*** Block opens ***

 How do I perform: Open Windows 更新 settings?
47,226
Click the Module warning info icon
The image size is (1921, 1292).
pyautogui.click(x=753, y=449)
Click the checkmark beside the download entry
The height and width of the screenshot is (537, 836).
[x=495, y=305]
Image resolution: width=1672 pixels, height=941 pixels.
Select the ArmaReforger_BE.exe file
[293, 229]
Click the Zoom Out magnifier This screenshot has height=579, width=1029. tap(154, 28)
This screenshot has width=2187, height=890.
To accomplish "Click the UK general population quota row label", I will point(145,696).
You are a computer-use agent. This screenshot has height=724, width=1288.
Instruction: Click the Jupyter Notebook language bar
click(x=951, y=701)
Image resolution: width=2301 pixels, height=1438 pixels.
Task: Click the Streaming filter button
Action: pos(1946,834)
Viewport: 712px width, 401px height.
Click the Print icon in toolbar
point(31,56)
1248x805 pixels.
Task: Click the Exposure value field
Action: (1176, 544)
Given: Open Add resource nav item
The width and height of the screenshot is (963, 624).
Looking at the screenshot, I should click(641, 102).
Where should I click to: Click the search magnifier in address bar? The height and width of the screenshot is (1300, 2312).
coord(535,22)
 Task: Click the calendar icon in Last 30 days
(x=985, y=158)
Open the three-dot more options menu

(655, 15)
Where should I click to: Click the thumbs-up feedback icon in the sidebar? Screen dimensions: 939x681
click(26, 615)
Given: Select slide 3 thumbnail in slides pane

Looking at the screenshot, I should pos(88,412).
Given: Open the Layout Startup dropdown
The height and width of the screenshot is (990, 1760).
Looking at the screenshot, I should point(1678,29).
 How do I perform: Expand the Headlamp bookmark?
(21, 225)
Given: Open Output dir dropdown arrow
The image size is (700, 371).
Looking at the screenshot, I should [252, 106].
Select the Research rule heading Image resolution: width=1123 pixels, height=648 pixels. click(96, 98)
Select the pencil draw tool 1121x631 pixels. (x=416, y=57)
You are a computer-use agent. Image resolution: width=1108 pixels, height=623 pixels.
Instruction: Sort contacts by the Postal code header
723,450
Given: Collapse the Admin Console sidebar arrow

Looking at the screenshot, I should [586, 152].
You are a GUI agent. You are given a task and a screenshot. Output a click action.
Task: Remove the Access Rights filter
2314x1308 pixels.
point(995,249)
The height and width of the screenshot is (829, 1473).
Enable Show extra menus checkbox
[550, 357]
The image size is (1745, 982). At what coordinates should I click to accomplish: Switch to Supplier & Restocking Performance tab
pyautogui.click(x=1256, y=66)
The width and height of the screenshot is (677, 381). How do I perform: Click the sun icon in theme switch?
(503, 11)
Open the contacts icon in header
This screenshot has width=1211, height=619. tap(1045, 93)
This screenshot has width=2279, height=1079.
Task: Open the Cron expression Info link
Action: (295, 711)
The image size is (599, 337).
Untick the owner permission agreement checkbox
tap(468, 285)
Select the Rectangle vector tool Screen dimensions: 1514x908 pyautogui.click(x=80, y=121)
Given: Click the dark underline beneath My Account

*** Block closes ***

TASK TO CARRY OUT: Return the material exactly as it stands above, but only from its first line to the line containing "Viewport: 712px width, 401px height.", both ends included.

TASK SOLUTION:
 How do I perform: Open Windows 更新 settings?
47,226
Click the Module warning info icon
The image size is (1921, 1292).
pyautogui.click(x=753, y=449)
Click the checkmark beside the download entry
The height and width of the screenshot is (537, 836).
[x=495, y=305]
Image resolution: width=1672 pixels, height=941 pixels.
Select the ArmaReforger_BE.exe file
[293, 229]
Click the Zoom Out magnifier This screenshot has height=579, width=1029. tap(154, 28)
This screenshot has width=2187, height=890.
To accomplish "Click the UK general population quota row label", I will point(145,696).
You are a computer-use agent. This screenshot has height=724, width=1288.
Instruction: Click the Jupyter Notebook language bar
click(x=951, y=701)
Image resolution: width=2301 pixels, height=1438 pixels.
Task: Click the Streaming filter button
Action: pos(1946,834)
Viewport: 712px width, 401px height.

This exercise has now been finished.